Wholesale intercarrier services revenue remained relatively flat in fiscal 2002. Continued mobile and SMS interconnect revenue growth, driven by mobile substitution and growth in the overall mobile market, was offset by lower revenues from other products. Wholesale data and internet services revenue also remained relatively flat in fiscal 2002 as a result of the introduction of more market driven pricing and offerings.

The strong sales revenue growth in fiscal 2001 of 35.5% was due to increased sales revenue across many wholesale products:

    • growth in the overall mobile telecommunications market and our competitors' share of the national long distance market in particular supported growth in intercarrier services;
    • wholesale basic access revenue grew with increased shared use of mobile towers and general access to exchanges;
    • wholesale local call resale grew, as strong competition resulted in a decline in our retail customer base, offset by an increase in our wholesale customer base; and
    • growth in other contestable products, particularly broadband and internet related products, was also achieved through more market driven pricing and offerings.

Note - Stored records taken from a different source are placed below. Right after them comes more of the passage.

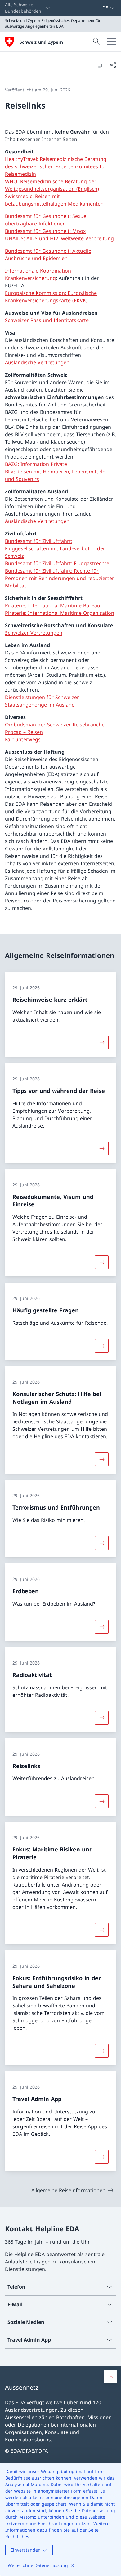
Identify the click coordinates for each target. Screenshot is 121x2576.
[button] (110, 2376)
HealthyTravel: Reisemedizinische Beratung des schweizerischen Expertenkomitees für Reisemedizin (56, 166)
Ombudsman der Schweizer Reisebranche (55, 724)
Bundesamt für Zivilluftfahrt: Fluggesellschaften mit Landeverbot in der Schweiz (55, 548)
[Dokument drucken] (99, 65)
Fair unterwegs (23, 739)
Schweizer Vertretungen (33, 632)
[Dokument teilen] (113, 65)
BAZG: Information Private (36, 464)
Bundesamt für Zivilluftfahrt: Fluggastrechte (57, 563)
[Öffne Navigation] (111, 41)
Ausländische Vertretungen (37, 362)
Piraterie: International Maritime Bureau (52, 605)
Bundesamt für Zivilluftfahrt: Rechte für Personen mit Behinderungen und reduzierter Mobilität (59, 578)
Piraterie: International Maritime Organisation (59, 613)
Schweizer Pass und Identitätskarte (47, 320)
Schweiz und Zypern (41, 42)
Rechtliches (17, 2536)
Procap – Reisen (24, 732)
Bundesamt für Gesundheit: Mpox (45, 231)
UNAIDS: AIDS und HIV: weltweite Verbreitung (59, 238)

Telstra Wholesale earnings before interest and income tax expense fell by 2% in fiscal 2002, largely due to the reduction in sales revenue in this segment. Similarly, the increased earnings before interest and tax of 25% in fiscal 2001 was driven principally by increased sales revenue compared to fiscal 2000.

In fiscal 2001 earnings before interest and tax in this segment was impacted by increased network payments to other carriers, as a result of higher volumes of outgoing calls terminating on other carriers' networks and increased interconnect rates. These increased payments have been tempered in fiscal 2002 by decreasing interconnect rates, with network payments decreasing in fiscal 2002 compared to fiscal 2001.